** Page extract **
= = = = = = =
[Solved] chunked encoding from a fastcgi application seems broken since 1.4.40

We have a web application, written on top of web.py, which we run as fastcgi app. It allows to download on-the-fly-generated files, and we are using Transfer-encoding chunked like in the example here: http://webpy.org/cookbook/streaming_large_files
Unfortunately, this no longer works with lighttpd 1.4.41 (and also 1.4.40); it results in complaints about broken chunked encoding (from curl and chrome) or nothing at all (firefox). The response sent to the client has the Transfer-encoding header (not surprising, because it is set by our application), but also a content-length, and no chunk length before the response body.

The change where it stopped working is this one:

commit 5863cb57522e46cde5a35784f4ce83459a8561f4
Date:   Sun Jun 19 21:05:25 2016 -0400

    defer choosing "Transfer-Encoding: chunked" 

    defer choosing "Transfer-Encoding: chunked" until response header
    is about to be written

Reverting it (or in our case even only the hunk in mod_fastcgi) makes it work again. I'd file a bug but I'm not sure if maybe we're doing something wrong, given that nobody else complained about this. Any insights are appreciated.

Replies (13)

RE: chunked encoding from a fastcgi application seems broken since 1.4.40 - Added by gstrauss over 8 years ago

maybe we're doing something wrong

Yes, but let me briefly try to explain to put that in context.

lighttpd mod_proxy sends HTTP/1.0 requests to backends. If mod_proxy were to send HTTP/1.1 requests to backends, then mod_proxy would need to be able to handle Transfer-Encoding: chunked, a requirement for HTTP/1.1. Chunked transfer-encoding is part of the HTTP/1.1 protocol. Chunked encoding is not described by the CGI protocol or FastCGI protocol, each which defines its own way to communicate between the web server and backend.
= = = = = = =
Word and item position data:

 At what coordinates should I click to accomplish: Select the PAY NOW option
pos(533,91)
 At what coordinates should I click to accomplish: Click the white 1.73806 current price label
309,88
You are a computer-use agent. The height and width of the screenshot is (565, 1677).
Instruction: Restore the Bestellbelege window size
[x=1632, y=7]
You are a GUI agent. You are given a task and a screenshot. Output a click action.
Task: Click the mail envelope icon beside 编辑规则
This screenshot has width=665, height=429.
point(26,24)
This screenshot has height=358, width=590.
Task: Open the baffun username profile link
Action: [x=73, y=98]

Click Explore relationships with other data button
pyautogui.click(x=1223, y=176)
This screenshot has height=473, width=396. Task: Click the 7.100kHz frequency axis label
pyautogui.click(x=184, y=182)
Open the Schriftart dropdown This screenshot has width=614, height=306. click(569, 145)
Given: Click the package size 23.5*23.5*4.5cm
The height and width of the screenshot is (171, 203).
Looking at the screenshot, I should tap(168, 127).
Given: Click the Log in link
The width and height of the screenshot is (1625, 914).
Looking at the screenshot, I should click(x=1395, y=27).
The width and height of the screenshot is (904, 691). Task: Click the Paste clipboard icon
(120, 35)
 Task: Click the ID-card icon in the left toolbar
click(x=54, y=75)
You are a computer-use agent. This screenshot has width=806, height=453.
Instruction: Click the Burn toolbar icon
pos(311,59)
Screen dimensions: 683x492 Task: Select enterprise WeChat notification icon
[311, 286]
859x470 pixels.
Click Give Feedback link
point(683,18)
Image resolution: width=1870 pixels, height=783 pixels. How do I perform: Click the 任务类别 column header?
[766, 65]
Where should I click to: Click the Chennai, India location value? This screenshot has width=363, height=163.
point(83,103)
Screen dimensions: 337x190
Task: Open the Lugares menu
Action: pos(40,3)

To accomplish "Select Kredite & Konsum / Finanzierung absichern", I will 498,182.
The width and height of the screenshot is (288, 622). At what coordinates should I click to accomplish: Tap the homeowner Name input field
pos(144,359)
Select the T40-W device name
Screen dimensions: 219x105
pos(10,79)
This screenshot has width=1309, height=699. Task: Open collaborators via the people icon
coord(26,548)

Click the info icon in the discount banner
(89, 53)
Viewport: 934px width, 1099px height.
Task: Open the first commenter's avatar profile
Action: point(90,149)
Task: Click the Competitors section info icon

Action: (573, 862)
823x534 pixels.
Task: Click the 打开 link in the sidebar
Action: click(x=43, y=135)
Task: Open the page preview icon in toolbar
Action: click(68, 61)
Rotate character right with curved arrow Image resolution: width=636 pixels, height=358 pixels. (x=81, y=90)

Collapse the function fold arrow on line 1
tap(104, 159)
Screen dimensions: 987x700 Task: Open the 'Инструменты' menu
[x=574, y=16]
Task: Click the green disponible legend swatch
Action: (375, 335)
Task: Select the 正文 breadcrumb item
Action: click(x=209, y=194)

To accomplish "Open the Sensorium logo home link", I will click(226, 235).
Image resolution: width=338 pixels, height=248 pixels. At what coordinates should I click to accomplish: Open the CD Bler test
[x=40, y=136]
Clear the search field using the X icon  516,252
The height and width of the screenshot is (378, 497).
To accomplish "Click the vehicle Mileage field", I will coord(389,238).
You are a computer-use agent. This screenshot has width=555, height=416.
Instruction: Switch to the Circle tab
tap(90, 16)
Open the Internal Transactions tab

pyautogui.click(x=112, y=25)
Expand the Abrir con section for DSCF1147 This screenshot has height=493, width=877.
= = = = = = =
** Problem set **
[1] From the chunked encoding thread, reproduce the passage starting at "Reverting it (or" and ending at "Replies (13)".
[2] Which clients does the chunked encoding thread name as reacting to the broken chunked encoding?
[3] Sum up the chunked encoding thread in two sentences.

** Full solutions **
[1]
Reverting it (or in our case even only the hunk in mod_fastcgi) makes it work again. I'd file a bug but I'm not sure if maybe we're doing something wrong, given that nobody else complained about this. Any insights are appreciated.

Replies (13)

[2]
- curl
- chrome
- firefox

[3] A web.py application run as a FastCGI app streams downloads with chunked transfer encoding that break under lighttpd 1.4.40 and 1.4.41, and reverting the commit that defers choosing "Transfer-Encoding: chunked" makes it work again. In reply, gstrauss says the application is doing something wrong, explaining that chunked transfer-encoding is part of HTTP/1.1 and is not described by the CGI or FastCGI protocols.